电厂烟气注入采空区封存的可行性

为了考察将电厂烟气注入采空区实现防火与气体封存的可行性,采用自制的煤大样量吸附装置测定了常温、常压条件下塔山烟煤对各种烟气成分的饱和吸附量,并对烟煤在空气和烟气氛围下对氧气的吸附行为进行了研究. 结果表明:将电厂烟气注入井下采空区,每t煤可封存约1.20 m3的CO₂,烟气中SO₂和NO₂可全部被烟煤封存；在物理吸附阶段,烟煤对CO₂的吸附量分别为对N₂吸附量的13倍,对O₂吸附量的41倍；在常温、常压条件下,烟煤对N₂和CO₂的吸附为物理吸附,12 h已基本达到饱和状态,但烟煤对O₂的吸附随着时间的增加逐渐由物理吸附转变为化学吸附,因此在较长时间内未能达到平衡状态. 通过不同气体氛围下烟煤吸附氧气量的数据分析发现,将电厂烟气注入到采空区,因烟煤对氧气的吸附量降低了29%,可有效抑制其自燃反应的进行. 研究显示,电厂烟气注入采空区可实现节能减排和灾害治理的统一. 

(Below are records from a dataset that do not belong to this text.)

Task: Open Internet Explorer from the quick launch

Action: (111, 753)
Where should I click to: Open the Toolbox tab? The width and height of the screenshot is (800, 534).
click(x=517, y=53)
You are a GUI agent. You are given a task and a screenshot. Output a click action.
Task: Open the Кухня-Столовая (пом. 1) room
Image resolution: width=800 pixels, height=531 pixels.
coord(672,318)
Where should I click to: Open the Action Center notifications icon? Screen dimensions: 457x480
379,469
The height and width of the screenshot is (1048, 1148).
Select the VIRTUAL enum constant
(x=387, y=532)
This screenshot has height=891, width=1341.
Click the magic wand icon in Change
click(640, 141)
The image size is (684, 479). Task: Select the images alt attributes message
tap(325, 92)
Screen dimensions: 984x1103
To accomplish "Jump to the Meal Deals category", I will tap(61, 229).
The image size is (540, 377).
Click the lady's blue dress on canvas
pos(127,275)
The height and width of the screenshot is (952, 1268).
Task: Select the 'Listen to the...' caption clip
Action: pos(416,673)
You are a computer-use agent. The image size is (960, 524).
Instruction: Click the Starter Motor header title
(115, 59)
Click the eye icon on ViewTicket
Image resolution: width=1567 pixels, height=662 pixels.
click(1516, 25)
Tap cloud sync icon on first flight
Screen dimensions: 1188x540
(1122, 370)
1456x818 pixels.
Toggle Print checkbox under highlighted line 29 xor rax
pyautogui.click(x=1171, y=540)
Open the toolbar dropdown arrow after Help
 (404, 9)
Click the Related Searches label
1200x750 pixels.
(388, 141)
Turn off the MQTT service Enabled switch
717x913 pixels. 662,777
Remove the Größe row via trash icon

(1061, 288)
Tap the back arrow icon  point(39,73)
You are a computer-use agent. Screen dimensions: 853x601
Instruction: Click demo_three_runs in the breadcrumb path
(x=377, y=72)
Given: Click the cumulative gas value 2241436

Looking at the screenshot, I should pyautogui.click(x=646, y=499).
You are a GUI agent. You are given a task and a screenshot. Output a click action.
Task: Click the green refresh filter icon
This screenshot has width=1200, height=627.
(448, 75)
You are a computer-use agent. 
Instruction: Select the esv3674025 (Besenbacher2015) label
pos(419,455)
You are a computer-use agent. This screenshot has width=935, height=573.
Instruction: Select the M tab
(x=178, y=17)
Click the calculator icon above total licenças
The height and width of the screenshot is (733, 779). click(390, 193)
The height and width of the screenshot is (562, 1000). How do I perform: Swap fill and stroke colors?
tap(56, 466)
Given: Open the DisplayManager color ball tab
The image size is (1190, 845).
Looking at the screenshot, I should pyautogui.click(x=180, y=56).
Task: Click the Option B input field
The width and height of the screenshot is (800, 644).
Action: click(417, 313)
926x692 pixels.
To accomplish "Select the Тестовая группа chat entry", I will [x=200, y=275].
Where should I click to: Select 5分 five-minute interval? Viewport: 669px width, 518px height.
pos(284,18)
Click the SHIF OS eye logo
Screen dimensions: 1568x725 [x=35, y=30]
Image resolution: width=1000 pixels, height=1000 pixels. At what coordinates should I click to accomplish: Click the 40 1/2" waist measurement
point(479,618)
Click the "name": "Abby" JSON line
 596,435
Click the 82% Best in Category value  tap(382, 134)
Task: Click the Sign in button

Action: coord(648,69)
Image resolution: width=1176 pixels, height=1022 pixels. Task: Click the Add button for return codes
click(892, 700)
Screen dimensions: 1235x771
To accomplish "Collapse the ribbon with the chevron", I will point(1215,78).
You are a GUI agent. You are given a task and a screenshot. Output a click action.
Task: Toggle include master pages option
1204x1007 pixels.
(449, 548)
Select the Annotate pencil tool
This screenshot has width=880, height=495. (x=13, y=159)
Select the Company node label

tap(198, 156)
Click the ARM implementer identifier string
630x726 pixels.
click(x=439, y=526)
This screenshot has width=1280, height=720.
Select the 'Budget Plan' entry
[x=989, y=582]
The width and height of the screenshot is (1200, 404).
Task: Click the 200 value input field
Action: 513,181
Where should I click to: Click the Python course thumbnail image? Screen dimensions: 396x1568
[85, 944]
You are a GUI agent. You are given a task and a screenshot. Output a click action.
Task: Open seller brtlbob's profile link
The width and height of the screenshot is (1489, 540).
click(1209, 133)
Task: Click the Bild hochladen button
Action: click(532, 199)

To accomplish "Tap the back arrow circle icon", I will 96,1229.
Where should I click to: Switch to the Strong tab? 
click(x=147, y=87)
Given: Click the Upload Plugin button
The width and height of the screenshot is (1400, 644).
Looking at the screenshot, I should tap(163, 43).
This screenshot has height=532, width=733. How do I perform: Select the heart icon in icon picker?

Feasibility Analysis on Seal of Power Plant Smoke Injected into the Goaf

Abstract: In order to investigate the feasibility of injecting flue gas in gob area for its seal and application to prevent spontaneous combustion of coal, artificially designed experimental device is used for testing the adsorption quantity of bituminous coal to flue gases at normal temperature and pressure. The adsorption behavior of coal to O₂ in air and flue gas atmosphere is studied experimentally. The results show that around 1.20 m³ CO₂ and all the SO₂ and NO₂ in flue gas can be sealed in one ton of coal. In the stage of physical adsorption, the adsorption amount of CO₂ was about 13 times of that for N₂ and 41 times for O₂, respectively. At the normal temperature and pressure, the absorption of coal to N₂ and CO₂ was a physical one, spending 12 h to reach the state of saturation. Along with time increasing the absorption between coal and O₂ varies from physical one to chemical one, resulting in it fails to reach the state of equilibrium even in a long time. Through analyzing the difference of adsorption amount of coal to oxygen under various gas atmospheres, it is found that with the injection of flue gas into the gob the adsorption amount will reduce by 29%. This technique effectively inhibits the spontaneous combustion of coal, not only conserving the energy but also preventing the hazard.